Legislation that could provide a boost to the skilled nursing workforce has earned a stamp of approval from Congress — and providers.
The bill relaunches federal programs that help provide education and training in geriatrics. The House approved the bipartisan Educating Medical Professionals and Optimizing Workforce Efficiency and Readiness (or “EMPOWER”) Act on Monday.
“This legislation is an important part of the solution to our field’s workforce challenges,” said Barbara Gay, vice president of public policy communications for LeadingAge, by email to McKnight’s.

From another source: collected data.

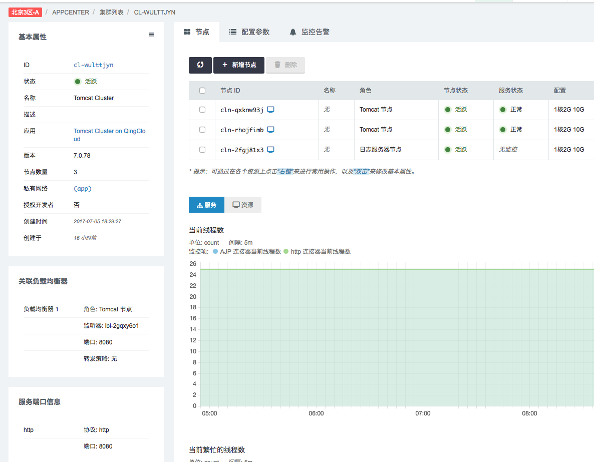
Task: Open the APPCENTER breadcrumb link
Action: coord(71,12)
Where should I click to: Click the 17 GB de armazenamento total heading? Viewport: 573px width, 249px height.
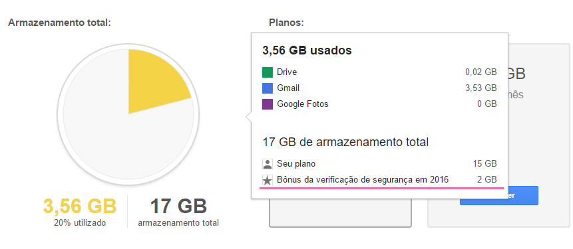pos(345,142)
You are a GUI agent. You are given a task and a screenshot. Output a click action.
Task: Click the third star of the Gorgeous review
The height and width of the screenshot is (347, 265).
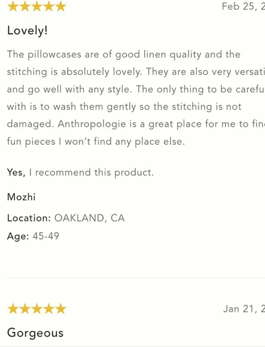(x=36, y=309)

The bill reauthorizes the Geriatric Workforce Enhancement program, which allows schools to receive grants to integrate geriatrics with primary care training education, Medical schools would use those funds to teach future physicians about seniors’ unique care needs, while also encouraging those doctors to work more closely with community partners, such as nursing homes.

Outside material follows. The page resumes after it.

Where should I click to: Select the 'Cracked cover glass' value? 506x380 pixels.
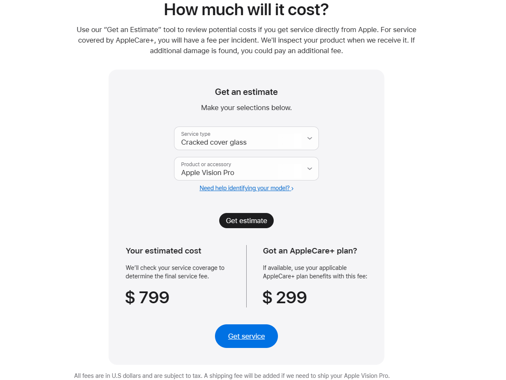click(214, 143)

“We are especially encouraged that long-term services and supports are specifically mentioned as potential clinical training sites, recognition that long-term services and supports providers too seldom receive,” Gay said. “By itself, this bill is not the entire answer to our workforce challenges, but it moves us a step closer to effective solutions.”
Priority for grants will go to programs focused on rural or underserved communities of older people; integrating behavior health with primary care; and training providers across settings, including nursing homes. All are “pressing issues” for the field, Gay noted.

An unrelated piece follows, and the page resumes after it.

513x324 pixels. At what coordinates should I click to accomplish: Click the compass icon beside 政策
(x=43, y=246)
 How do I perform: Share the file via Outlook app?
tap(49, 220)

While LeadingAge applauded the bill’s passage, Gay added that her organization had pressed for $51.1 million in total funding for geriatric workforce education, with the final tally landing at only $40.7.
HR 3728 now moves to the Senate, which has proposed a similar bipartisan measure, introduced by Sen. Susan Collins (R-ME). That bill includes $45 million to reauthorize the Geriatric Workforce Enhancement Program, with another $6 million toward the Geriatric Academic Career Awards Program, for a total of $51 million, Gay said.